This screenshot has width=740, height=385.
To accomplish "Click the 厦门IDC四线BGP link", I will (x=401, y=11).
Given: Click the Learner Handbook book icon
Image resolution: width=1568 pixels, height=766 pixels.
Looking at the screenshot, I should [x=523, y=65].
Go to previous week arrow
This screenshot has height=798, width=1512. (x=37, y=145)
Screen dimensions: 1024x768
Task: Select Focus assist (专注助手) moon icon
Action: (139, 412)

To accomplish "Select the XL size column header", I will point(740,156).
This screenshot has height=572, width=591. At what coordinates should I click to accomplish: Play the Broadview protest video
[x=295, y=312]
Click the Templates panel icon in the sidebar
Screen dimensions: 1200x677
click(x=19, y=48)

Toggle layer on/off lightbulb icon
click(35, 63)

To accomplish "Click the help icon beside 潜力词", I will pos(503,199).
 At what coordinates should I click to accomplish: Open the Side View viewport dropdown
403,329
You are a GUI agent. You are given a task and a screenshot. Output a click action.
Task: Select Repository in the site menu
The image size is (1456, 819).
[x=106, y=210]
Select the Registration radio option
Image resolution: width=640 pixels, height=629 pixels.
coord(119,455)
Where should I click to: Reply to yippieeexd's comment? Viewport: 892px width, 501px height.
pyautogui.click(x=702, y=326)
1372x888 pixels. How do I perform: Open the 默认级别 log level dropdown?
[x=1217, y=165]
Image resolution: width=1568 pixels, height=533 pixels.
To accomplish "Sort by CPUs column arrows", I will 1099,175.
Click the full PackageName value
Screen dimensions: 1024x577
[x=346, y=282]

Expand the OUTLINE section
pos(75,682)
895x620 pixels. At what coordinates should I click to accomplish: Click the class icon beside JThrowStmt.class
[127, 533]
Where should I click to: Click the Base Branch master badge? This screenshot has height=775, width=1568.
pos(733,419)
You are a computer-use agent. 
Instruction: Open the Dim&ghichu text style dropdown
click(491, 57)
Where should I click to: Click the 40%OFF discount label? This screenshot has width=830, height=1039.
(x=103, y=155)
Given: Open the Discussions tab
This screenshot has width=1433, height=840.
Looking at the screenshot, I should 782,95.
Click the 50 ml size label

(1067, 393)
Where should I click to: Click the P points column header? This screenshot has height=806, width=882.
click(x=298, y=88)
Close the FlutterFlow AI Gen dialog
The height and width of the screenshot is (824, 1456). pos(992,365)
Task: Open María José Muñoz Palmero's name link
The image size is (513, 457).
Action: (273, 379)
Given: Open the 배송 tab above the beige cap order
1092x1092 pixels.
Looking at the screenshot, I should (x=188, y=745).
-=-=-=-=-
**JOB**
Can you put every line of the data above into a JSON list of strings, one string per line, with the blank lines left out?

**PROBLEM SOLUTION**
[
  "This screenshot has width=740, height=385.",
  "To accomplish \"Click the 厦门IDC四线BGP link\", I will (x=401, y=11).",
  "Given: Click the Learner Handbook book icon",
  "Image resolution: width=1568 pixels, height=766 pixels.",
  "Looking at the screenshot, I should [x=523, y=65].",
  "Go to previous week arrow",
  "This screenshot has height=798, width=1512. (x=37, y=145)",
  "Screen dimensions: 1024x768",
  "Task: Select Focus assist (专注助手) moon icon",
  "Action: (139, 412)",
  "To accomplish \"Select the XL size column header\", I will point(740,156).",
  "This screenshot has height=572, width=591. At what coordinates should I click to accomplish: Play the Broadview protest video",
  "[x=295, y=312]",
  "Click the Templates panel icon in the sidebar",
  "Screen dimensions: 1200x677",
  "click(x=19, y=48)",
  "Toggle layer on/off lightbulb icon",
  "click(35, 63)",
  "To accomplish \"Click the help icon beside 潜力词\", I will pos(503,199).",
  " At what coordinates should I click to accomplish: Open the Side View viewport dropdown",
  "403,329",
  "You are a GUI agent. You are given a task and a screenshot. Output a click action.",
  "Task: Select Repository in the site menu",
  "The image size is (1456, 819).",
  "[x=106, y=210]",
  "Select the Registration radio option",
  "Image resolution: width=640 pixels, height=629 pixels.",
  "coord(119,455)",
  "Where should I click to: Reply to yippieeexd's comment? Viewport: 892px width, 501px height.",
  "pyautogui.click(x=702, y=326)",
  "1372x888 pixels. How do I perform: Open the 默认级别 log level dropdown?",
  "[x=1217, y=165]",
  "Image resolution: width=1568 pixels, height=533 pixels.",
  "To accomplish \"Sort by CPUs column arrows\", I will 1099,175.",
  "Click the full PackageName value",
  "Screen dimensions: 1024x577",
  "[x=346, y=282]",
  "Expand the OUTLINE section",
  "pos(75,682)",
  "895x620 pixels. At what coordinates should I click to accomplish: Click the class icon beside JThrowStmt.class",
  "[127, 533]",
  "Where should I click to: Click the Base Branch master badge? This screenshot has height=775, width=1568.",
  "pos(733,419)",
  "You are a computer-use agent. ",
  "Instruction: Open the Dim&ghichu text style dropdown",
  "click(491, 57)",
  "Where should I click to: Click the 40%OFF discount label? This screenshot has width=830, height=1039.",
  "(x=103, y=155)",
  "Given: Open the Discussions tab",
  "This screenshot has width=1433, height=840.",
  "Looking at the screenshot, I should 782,95.",
  "Click the 50 ml size label",
  "(1067, 393)",
  "Where should I click to: Click the P points column header? This screenshot has height=806, width=882.",
  "click(x=298, y=88)",
  "Close the FlutterFlow AI Gen dialog",
  "The height and width of the screenshot is (824, 1456). pos(992,365)",
  "Task: Open María José Muñoz Palmero's name link",
  "The image size is (513, 457).",
  "Action: (273, 379)",
  "Given: Open the 배송 tab above the beige cap order",
  "1092x1092 pixels.",
  "Looking at the screenshot, I should (x=188, y=745)."
]